The response to that particular voicemail message, according to the panelist who received it, is NEVER. It is never a good time to have that discussion, when the question is stated in such a presumptuous and disrespectful manner. Maybe this accepted applicant is not as powerful as he or she thinks. I got the distinct impression that was the case. A student with an entitlement attitude like this is likely to manifest other similar attitudes that would not be positive contributions to the law school community, and the law school admissions folks know it. Let that student take the higher scholarship money at the other school—-if it exists—and be gone. Even law schools have their limits with attitude, even it comes from a 171 LSAT performer.
I am appalled by this kind of bad behavior, and I hope that none of you falls victim to it. The behavior is just plain disrespectful and wrong. But, it bothers me for a different reason as well. We already have a pretty uncivil professional bar, and I fear that the perpetuation of bad behavior like this from law students may just propel us to an even more unseemly level of disrespect in our profession.
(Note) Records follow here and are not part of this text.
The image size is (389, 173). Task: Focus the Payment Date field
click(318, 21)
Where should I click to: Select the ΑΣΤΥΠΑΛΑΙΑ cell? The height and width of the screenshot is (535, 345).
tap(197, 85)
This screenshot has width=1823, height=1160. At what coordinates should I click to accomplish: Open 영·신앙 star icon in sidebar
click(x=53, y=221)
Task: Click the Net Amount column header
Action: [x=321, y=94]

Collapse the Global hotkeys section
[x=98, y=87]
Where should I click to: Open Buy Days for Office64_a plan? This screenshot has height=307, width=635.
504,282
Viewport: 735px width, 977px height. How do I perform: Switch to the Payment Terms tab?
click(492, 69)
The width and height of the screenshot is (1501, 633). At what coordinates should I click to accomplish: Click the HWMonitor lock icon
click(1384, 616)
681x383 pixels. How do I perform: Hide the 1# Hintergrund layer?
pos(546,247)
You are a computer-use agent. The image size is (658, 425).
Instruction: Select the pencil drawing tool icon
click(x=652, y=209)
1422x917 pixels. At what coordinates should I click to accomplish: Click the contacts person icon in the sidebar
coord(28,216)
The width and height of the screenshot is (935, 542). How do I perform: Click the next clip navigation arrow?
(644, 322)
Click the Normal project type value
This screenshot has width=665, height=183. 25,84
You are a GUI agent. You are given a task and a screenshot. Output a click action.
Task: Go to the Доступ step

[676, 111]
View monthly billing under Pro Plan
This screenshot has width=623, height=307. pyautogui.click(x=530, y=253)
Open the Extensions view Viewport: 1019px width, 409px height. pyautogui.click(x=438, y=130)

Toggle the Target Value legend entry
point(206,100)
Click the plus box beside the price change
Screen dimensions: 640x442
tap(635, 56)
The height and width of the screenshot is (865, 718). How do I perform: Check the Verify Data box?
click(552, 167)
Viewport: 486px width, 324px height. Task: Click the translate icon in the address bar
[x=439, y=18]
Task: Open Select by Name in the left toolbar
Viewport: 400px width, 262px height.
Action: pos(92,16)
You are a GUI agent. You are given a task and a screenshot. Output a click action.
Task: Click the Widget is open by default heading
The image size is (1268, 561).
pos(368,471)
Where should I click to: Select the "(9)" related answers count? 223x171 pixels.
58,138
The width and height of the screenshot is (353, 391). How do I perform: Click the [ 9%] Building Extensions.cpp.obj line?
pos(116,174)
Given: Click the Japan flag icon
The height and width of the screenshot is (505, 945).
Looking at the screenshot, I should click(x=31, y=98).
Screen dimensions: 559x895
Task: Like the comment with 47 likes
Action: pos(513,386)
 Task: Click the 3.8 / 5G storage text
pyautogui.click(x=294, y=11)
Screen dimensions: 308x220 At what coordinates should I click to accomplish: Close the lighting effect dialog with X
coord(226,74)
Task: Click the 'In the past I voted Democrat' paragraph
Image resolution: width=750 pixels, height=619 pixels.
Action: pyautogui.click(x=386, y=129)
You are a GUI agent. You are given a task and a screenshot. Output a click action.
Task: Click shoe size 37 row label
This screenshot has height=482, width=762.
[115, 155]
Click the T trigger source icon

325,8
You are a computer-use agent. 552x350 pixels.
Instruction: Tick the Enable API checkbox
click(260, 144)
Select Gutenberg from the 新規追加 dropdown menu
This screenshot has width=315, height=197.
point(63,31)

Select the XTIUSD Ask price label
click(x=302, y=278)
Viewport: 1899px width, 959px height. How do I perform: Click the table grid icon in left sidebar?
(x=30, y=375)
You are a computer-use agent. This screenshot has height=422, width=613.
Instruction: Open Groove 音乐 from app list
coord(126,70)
When I shared that opinion with some of the panelists, they wholeheartedly agreed.
Get at grip. For those of you who feel entitled to flex your muscles because of your stellar academic achievements and your high LSAT scores, think again. Your academic achievements are hard to measure vis a vis the academic achievements of others at other learning institutions, and your high LSAT score often means that you are a good test taker. No more and no less. It does not mean that you will make a fine lawyer, and bad behavior like this demonstrates that maybe you will not be a credit to the bar of your choice in the future.
Curb your bad behavior because it is not worth the advantage that you seek, and it can come back to bite you in the end. In fact, I can pretty much guarantee you that it will.